─── EXTRACTED INFORMATION ───
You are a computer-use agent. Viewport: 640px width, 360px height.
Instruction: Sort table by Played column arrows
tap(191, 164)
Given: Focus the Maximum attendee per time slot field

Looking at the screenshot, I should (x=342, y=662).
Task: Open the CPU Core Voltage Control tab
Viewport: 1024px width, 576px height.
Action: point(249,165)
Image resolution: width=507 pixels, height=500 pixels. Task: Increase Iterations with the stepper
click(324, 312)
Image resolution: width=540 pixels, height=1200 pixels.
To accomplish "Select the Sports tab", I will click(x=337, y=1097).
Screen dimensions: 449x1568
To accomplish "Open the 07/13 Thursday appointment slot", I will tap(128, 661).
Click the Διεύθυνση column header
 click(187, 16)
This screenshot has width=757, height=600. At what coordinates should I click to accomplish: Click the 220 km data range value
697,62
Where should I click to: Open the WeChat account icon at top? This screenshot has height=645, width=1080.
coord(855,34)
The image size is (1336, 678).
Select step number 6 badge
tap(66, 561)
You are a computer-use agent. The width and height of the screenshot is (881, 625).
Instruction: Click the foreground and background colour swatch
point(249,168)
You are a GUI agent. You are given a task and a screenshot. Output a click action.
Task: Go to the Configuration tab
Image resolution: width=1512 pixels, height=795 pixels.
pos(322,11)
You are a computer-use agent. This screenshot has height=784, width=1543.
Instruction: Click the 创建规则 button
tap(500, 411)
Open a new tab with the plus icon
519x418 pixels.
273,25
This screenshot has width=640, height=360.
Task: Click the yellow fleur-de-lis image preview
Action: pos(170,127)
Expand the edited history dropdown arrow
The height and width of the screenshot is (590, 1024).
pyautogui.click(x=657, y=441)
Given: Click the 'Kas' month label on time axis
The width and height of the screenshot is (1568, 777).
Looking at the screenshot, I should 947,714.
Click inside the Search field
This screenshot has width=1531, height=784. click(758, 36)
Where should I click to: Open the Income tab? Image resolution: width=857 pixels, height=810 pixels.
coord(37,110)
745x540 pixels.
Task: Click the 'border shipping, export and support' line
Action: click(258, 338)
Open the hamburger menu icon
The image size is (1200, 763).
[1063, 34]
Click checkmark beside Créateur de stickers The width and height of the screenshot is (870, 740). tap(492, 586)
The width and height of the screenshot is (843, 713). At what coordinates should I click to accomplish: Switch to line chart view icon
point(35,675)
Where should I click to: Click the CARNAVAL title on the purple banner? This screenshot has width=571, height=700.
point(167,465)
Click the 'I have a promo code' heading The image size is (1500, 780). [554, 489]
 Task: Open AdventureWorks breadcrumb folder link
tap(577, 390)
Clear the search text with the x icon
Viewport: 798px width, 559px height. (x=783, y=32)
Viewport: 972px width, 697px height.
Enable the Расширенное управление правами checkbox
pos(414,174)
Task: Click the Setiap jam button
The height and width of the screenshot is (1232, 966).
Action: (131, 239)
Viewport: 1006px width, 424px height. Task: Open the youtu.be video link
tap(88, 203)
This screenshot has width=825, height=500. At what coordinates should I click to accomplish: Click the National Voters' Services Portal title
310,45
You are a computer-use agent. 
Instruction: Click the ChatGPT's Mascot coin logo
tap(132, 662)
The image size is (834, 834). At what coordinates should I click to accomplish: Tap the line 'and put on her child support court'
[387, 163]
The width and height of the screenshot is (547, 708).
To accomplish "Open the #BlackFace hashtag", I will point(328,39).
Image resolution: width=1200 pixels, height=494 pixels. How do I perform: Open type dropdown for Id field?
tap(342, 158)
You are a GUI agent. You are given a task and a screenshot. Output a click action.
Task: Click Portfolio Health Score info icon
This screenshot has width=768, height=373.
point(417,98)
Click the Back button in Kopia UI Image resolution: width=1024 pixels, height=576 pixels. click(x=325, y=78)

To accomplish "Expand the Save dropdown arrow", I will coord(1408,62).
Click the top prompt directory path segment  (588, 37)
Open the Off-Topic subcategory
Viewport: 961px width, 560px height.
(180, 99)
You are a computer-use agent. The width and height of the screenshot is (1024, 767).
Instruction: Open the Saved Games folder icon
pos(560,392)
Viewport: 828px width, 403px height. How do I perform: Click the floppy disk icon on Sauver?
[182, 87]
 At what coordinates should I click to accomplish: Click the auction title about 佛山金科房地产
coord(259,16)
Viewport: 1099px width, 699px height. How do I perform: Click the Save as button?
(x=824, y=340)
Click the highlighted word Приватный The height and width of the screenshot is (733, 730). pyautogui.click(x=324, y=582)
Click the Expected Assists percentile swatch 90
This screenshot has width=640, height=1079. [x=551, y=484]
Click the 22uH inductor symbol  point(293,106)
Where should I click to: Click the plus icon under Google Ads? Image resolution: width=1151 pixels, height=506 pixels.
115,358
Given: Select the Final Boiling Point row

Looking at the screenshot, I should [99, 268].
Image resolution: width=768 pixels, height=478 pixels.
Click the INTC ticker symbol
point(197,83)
───
WHAT YOU NEED TO DO:
A verbatim repeat of all the entries above is the required answer.

RESULT:
You are a computer-use agent. Viewport: 640px width, 360px height.
Instruction: Sort table by Played column arrows
tap(191, 164)
Given: Focus the Maximum attendee per time slot field

Looking at the screenshot, I should (x=342, y=662).
Task: Open the CPU Core Voltage Control tab
Viewport: 1024px width, 576px height.
Action: point(249,165)
Image resolution: width=507 pixels, height=500 pixels. Task: Increase Iterations with the stepper
click(324, 312)
Image resolution: width=540 pixels, height=1200 pixels.
To accomplish "Select the Sports tab", I will click(x=337, y=1097).
Screen dimensions: 449x1568
To accomplish "Open the 07/13 Thursday appointment slot", I will tap(128, 661).
Click the Διεύθυνση column header
 click(187, 16)
This screenshot has width=757, height=600. At what coordinates should I click to accomplish: Click the 220 km data range value
697,62
Where should I click to: Open the WeChat account icon at top? This screenshot has height=645, width=1080.
coord(855,34)
The image size is (1336, 678).
Select step number 6 badge
tap(66, 561)
You are a computer-use agent. The width and height of the screenshot is (881, 625).
Instruction: Click the foreground and background colour swatch
point(249,168)
You are a GUI agent. You are given a task and a screenshot. Output a click action.
Task: Go to the Configuration tab
Image resolution: width=1512 pixels, height=795 pixels.
pos(322,11)
You are a computer-use agent. This screenshot has height=784, width=1543.
Instruction: Click the 创建规则 button
tap(500, 411)
Open a new tab with the plus icon
519x418 pixels.
273,25
This screenshot has width=640, height=360.
Task: Click the yellow fleur-de-lis image preview
Action: pos(170,127)
Expand the edited history dropdown arrow
The height and width of the screenshot is (590, 1024).
pyautogui.click(x=657, y=441)
Given: Click the 'Kas' month label on time axis
The width and height of the screenshot is (1568, 777).
Looking at the screenshot, I should 947,714.
Click inside the Search field
This screenshot has width=1531, height=784. click(758, 36)
Where should I click to: Open the Income tab? Image resolution: width=857 pixels, height=810 pixels.
coord(37,110)
745x540 pixels.
Task: Click the 'border shipping, export and support' line
Action: click(258, 338)
Open the hamburger menu icon
The image size is (1200, 763).
[1063, 34]
Click checkmark beside Créateur de stickers The width and height of the screenshot is (870, 740). tap(492, 586)
The width and height of the screenshot is (843, 713). At what coordinates should I click to accomplish: Switch to line chart view icon
point(35,675)
Where should I click to: Click the CARNAVAL title on the purple banner? This screenshot has width=571, height=700.
point(167,465)
Click the 'I have a promo code' heading The image size is (1500, 780). [554, 489]
 Task: Open AdventureWorks breadcrumb folder link
tap(577, 390)
Clear the search text with the x icon
Viewport: 798px width, 559px height. (x=783, y=32)
Viewport: 972px width, 697px height.
Enable the Расширенное управление правами checkbox
pos(414,174)
Task: Click the Setiap jam button
The height and width of the screenshot is (1232, 966).
Action: (131, 239)
Viewport: 1006px width, 424px height. Task: Open the youtu.be video link
tap(88, 203)
This screenshot has width=825, height=500. At what coordinates should I click to accomplish: Click the National Voters' Services Portal title
310,45
You are a computer-use agent. 
Instruction: Click the ChatGPT's Mascot coin logo
tap(132, 662)
The image size is (834, 834). At what coordinates should I click to accomplish: Tap the line 'and put on her child support court'
[387, 163]
The width and height of the screenshot is (547, 708).
To accomplish "Open the #BlackFace hashtag", I will point(328,39).
Image resolution: width=1200 pixels, height=494 pixels. How do I perform: Open type dropdown for Id field?
tap(342, 158)
You are a GUI agent. You are given a task and a screenshot. Output a click action.
Task: Click Portfolio Health Score info icon
This screenshot has width=768, height=373.
point(417,98)
Click the Back button in Kopia UI Image resolution: width=1024 pixels, height=576 pixels. click(x=325, y=78)

To accomplish "Expand the Save dropdown arrow", I will coord(1408,62).
Click the top prompt directory path segment  (588, 37)
Open the Off-Topic subcategory
Viewport: 961px width, 560px height.
(180, 99)
You are a computer-use agent. The width and height of the screenshot is (1024, 767).
Instruction: Open the Saved Games folder icon
pos(560,392)
Viewport: 828px width, 403px height. How do I perform: Click the floppy disk icon on Sauver?
[182, 87]
 At what coordinates should I click to accomplish: Click the auction title about 佛山金科房地产
coord(259,16)
Viewport: 1099px width, 699px height. How do I perform: Click the Save as button?
(x=824, y=340)
Click the highlighted word Приватный The height and width of the screenshot is (733, 730). pyautogui.click(x=324, y=582)
Click the Expected Assists percentile swatch 90
This screenshot has width=640, height=1079. [x=551, y=484]
Click the 22uH inductor symbol  point(293,106)
Where should I click to: Click the plus icon under Google Ads? Image resolution: width=1151 pixels, height=506 pixels.
115,358
Given: Select the Final Boiling Point row

Looking at the screenshot, I should [99, 268].
Image resolution: width=768 pixels, height=478 pixels.
Click the INTC ticker symbol
point(197,83)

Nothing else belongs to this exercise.